Trump has said he expects the Supreme Court to intervene in the race as it did in 2000, when his decision to stop the recount in Florida gave the choice to Republican George W. Bush. On November 5, as the vote count continued, Trump tweeted that “the United States Supreme Court should decide!”
Since then, Trump and his surrogates have attacked the election as flawed and have filed a series of lawsuits to try to block the results in six battle states. But they have found little sympathy from judges, nearly all of whom dismissed their complaints about the security of mail-in ballots, which millions of people used to vote from their homes during the COVID-19 pandemic.
Trump may be hoping that a Supreme Court he helped steer toward a 6-3 conservative majority will be more open to his pleas, especially since the high court upheld Pennsylvania’s decision to accept mail-in ballots through Nov. 6. for just a 4-4. vote last month. Since then, Trump-nominee Amy Coney Barrett has joined the court.
“The activist judicial machine in Pennsylvania continues to cover up allegations of massive fraud,” Trump’s attorney, Jenna Ellis, tweeted after Friday’s ruling.
In the pre-Brann case, the Trump campaign called for disenfranchising the state’s 6.8 million voters, or at least the 700,000 who voted by mail in Philadelphia, Pittsburgh and other Democratic-leaning areas.
“One might expect that when such a surprising result is sought, a plaintiff will come formidably armed with compelling legal arguments and factual evidence of rampant corruption,” Brann wrote in his scathing ruling on Nov. 21. “That has not happened.”
Another Republican challenge that reached the Pennsylvania Supreme Court this week seeks to prevent the state from further certifying contests on the ballot. The administration of Democratic Gov. Tom Wolf is fighting that effort, saying it would prevent the state legislature and congressional delegation from sitting down in the coming weeks.

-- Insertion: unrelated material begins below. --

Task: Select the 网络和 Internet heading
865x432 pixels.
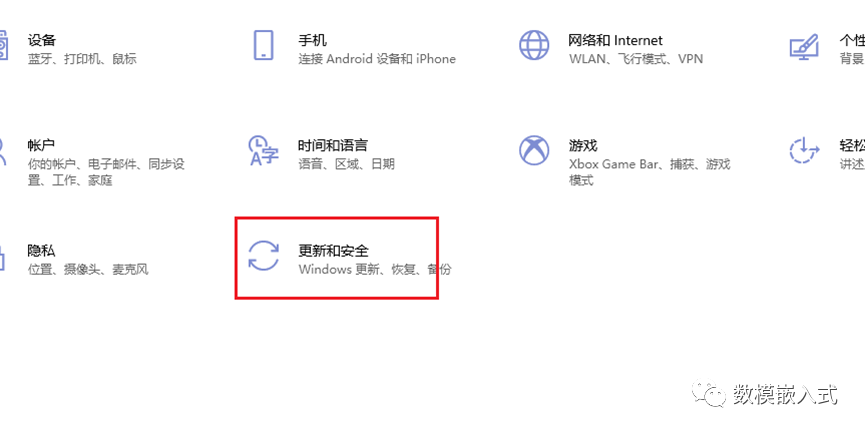Action: [x=616, y=40]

On Thursday, Trump said the November 3 election was still far from over. However, he offered the clearest signal to date that he would leave the White House peacefully on January 20 if the Electoral College formalizes Biden’s victory.

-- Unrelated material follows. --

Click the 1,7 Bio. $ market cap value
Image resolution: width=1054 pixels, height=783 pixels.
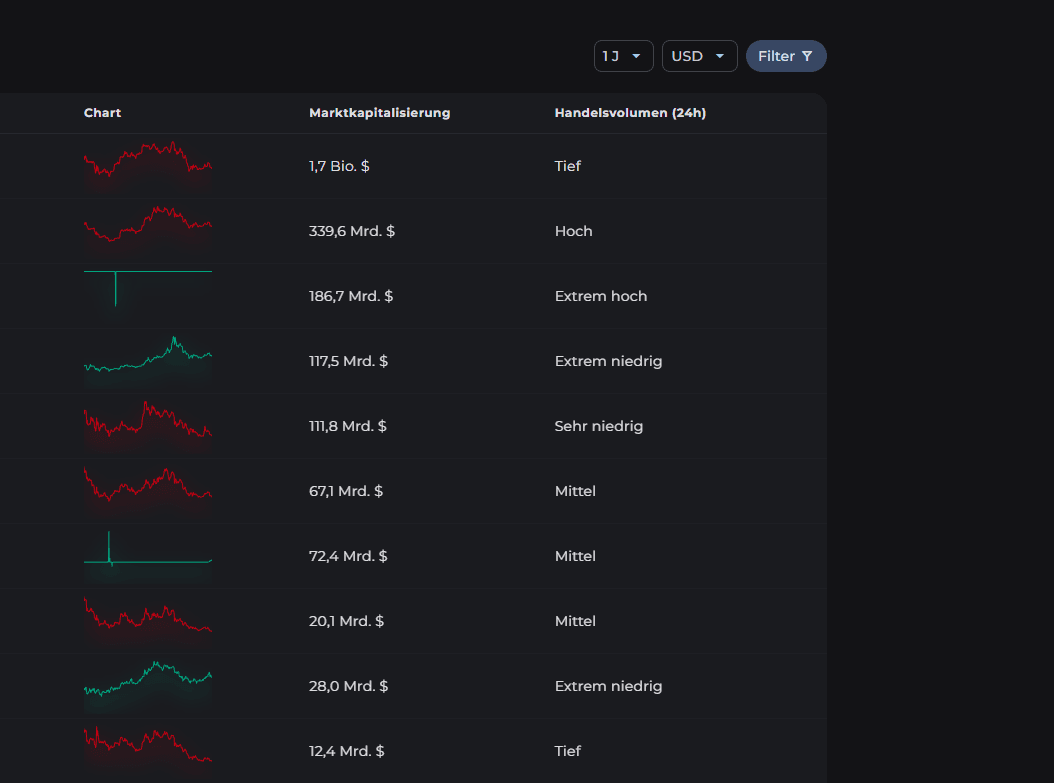[x=339, y=166]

“I certainly will. But you know it,” Trump said at the White House, answering questions from reporters for the first time since Election Day.
On Friday, however, he continued to baselessly target Detroit, Atlanta and other Democratic cities with large black populations as a source of “massive voter fraud.” And he claimed, without proof, that an observer in the Pennsylvania poll had discovered computer memory units that “gave Biden 50,000 votes” each.
All 50 states must certify their results before the Electoral College meets on December 14, and any challenges to the results must be resolved by December 8. Biden won both the Electoral College and the popular vote by wide margins.